筋肉増強目的で使用されるアナボリックステロイド(同化ステロイド)は、男性不妊の原因として見落とされがちですが、無精子症を引き起こすほど精子形成に強い悪影響を与えます。「使用をやめれば元に戻る」という誤解が多く、正確な知識の普及が必要なテーマです。
この記事のポイント
- アナボリックステロイドが精子を破壊するメカニズム
- どのくらい使えばどれほど影響が出るか
- 使用中止後に精子が回復するまでの期間と回復しないケース
- 不妊治療の選択肢
なぜアナボリックステロイドが無精子症を引き起こすか
アナボリックステロイド(testosterone enanthate、nandroloneなど外因性アンドロゲン)を体外から大量投与すると、視床下部・下垂体が「アンドロゲンは十分ある」と誤認し、GnRH→LH・FSH分泌を強力に抑制します。LHが激減すると精巣内のライディッヒ細胞が機能停止してテストステロンをほぼ産生しなくなり、セルトリ細胞も精子形成を維持できなくなります。この結果、重度の乏精子症〜無精子症に至ります。
外見上は「筋肉質・男らしい」に見えても、精巣は萎縮し内部では精子がほとんど造られていない状態です。
用量・期間とリスクの関係
- 使用開始数週間〜2ヶ月:精子数が急激に減少。LH・FSHがほぼゼロになる
- 数ヶ月〜数年の継続使用:無精子症が持続。精巣萎縮が進行
- 長期(5年超)使用:HPG軸の回復が遅延し、中止後も無精子症が長期化するリスクが高い
「サイクル使用(使用期間と休止期間を交互に繰り返す)」でも、休止期間が精子回復に十分でないケースが多く、安全な使用量・サイクルは存在しないと考えるべきです。
使用中止後の精子回復
使用を完全にやめた後にHPG軸が回復し、精子形成が再開するまでの期間には個人差があります。
- 使用期間が短い場合(6ヶ月未満):中止後3〜12ヶ月で精子が回復するケースが多い
- 中程度(6ヶ月〜2年):回復まで1〜2年を要することがある
- 長期・大量使用:2年以上かかるか、永続的な精巣障害で回復しない場合もある(文献:Boregowda K et al., Andrologia 2011)
回復を促進するためにhCG注射・クロミフェン・FSH製剤を使用するホルモン療法が行われることがありますが、保険外のケースも多く費用と効果は医師と要相談です。
不妊治療での対応
アナボリックステロイド使用歴がある場合、不妊専門クリニックや泌尿器科受診時に必ず申告してください。隠すと原因鑑別が遅れます。
- 精液検査・ホルモン検査(FSH・LH・テストステロン・プロラクチン)
- 陰嚢超音波検査(精巣体積・萎縮の評価)
- 回復を待てない場合:TESEで精子を採取し顕微授精を試みる選択肢もある(精子が見つかれば)

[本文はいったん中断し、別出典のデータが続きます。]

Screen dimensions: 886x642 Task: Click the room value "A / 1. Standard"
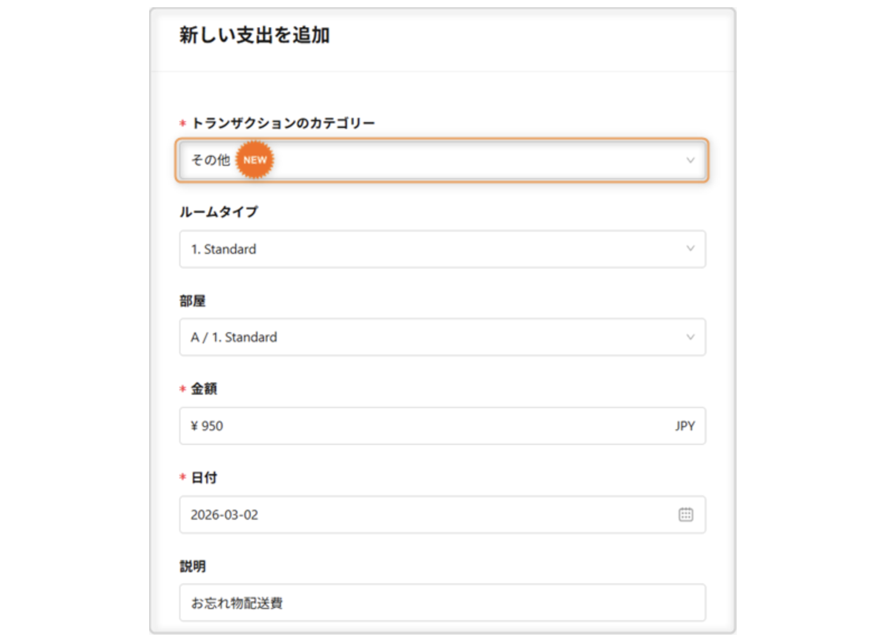point(232,337)
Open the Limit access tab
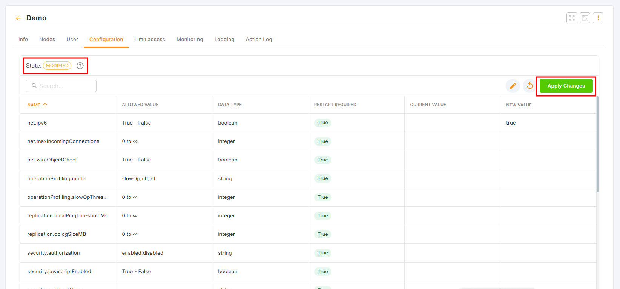The image size is (620, 289). pos(150,40)
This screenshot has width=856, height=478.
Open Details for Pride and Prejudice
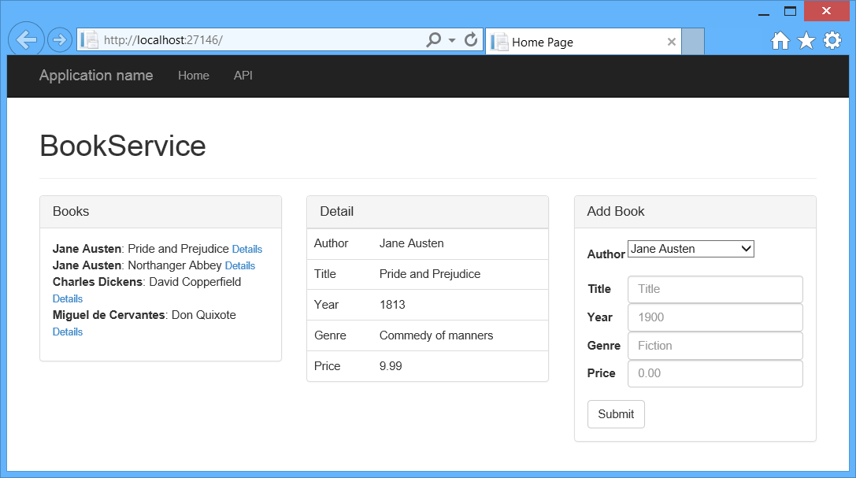246,249
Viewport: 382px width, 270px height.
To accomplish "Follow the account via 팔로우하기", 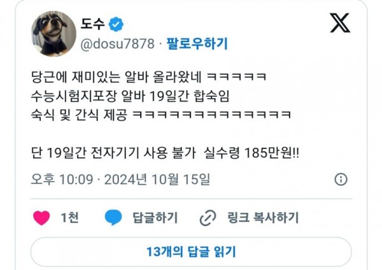I will (x=197, y=43).
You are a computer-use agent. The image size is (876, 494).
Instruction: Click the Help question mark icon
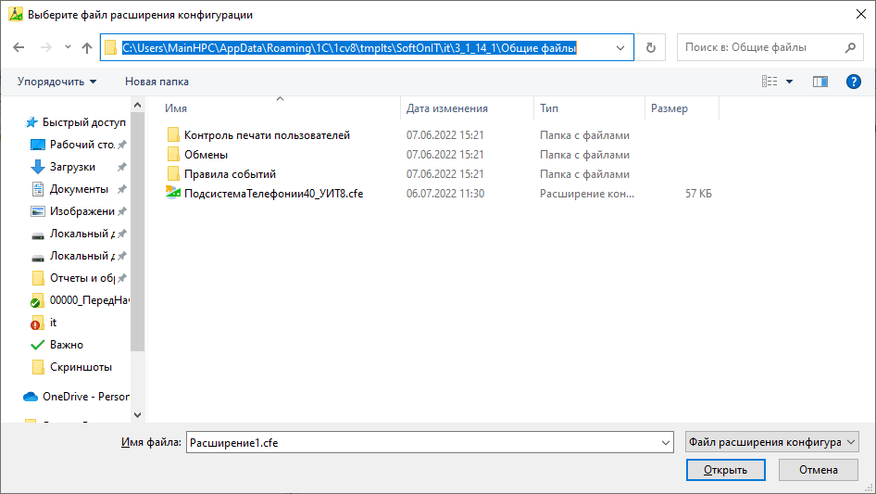(x=854, y=82)
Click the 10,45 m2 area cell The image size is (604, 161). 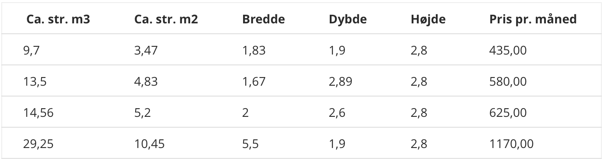tap(150, 144)
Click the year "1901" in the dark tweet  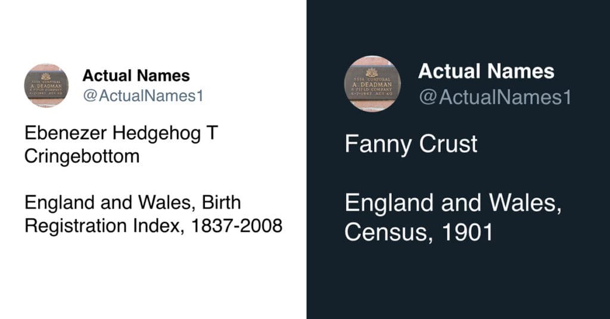[467, 233]

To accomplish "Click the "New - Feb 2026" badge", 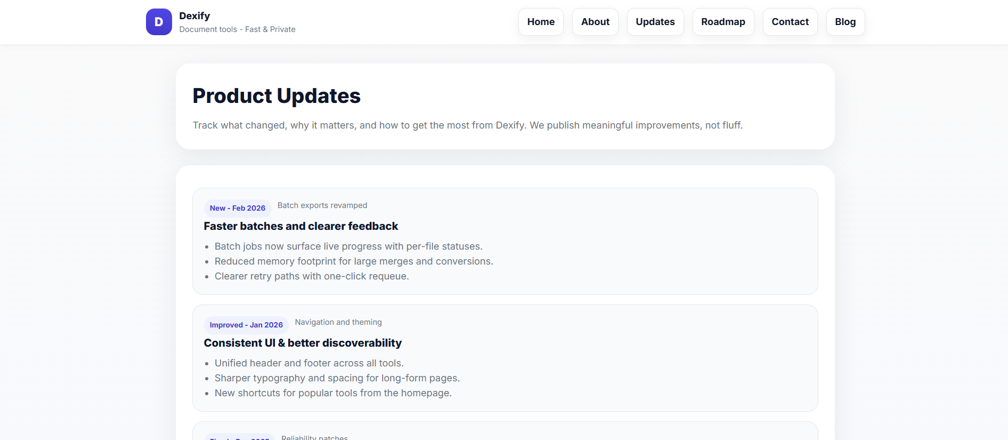I will [x=237, y=208].
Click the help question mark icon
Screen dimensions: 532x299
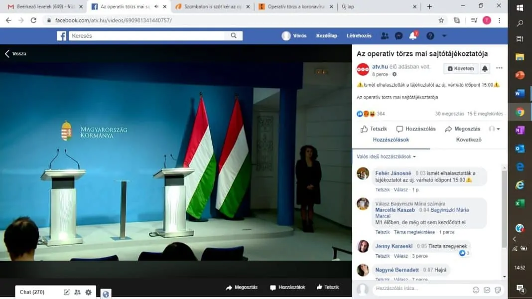click(x=430, y=36)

- 精子が回収できない場合:精子提供(AID)の検討
精子以外の健康リスク
アナボリックステロイドは不妊以外にも重大なリスクがあります。
- 心肥大・心筋梗塞・突然死リスクの増大
- 肝機能障害(特に17α-アルキル化経口ステロイド)
- 精神的依存・攻撃性の増大(「ロイドレイジ」)
- HDL(善玉)コレステロールの急激な低下
よくある質問
Q. プロテインやクレアチンも精子に影響しますか?
プロテインやクレアチンはアナボリックステロイドとは全く異なる成分であり、現時点で精子への悪影響を示すエビデンスはありません。
Q. 「ナチュラル系」のサプリでも精子に影響しますか?
DHEA・アンドロステンジオンなど「プロホルモン系」サプリはHPG軸を抑制する可能性があります。成分を確認し専門家に相談してください。
まとめ
アナボリックステロイドはHPG軸の抑制を通じて無精子症を引き起こすことがあります。「やめれば必ず回復する」わけではなく、長期使用ほど回復が困難になります。妊活を考えているなら使用を即刻中止し、専門医に申告して精液検査・ホルモン精査を受けることが最優先です。
※本記事は医療情報の提供を目的としており、診断・治療を行うものではありません。症状や治療方針については必ず専門の医師にご相談ください。薬の中止・変更は必ず処方医に相談してから行ってください。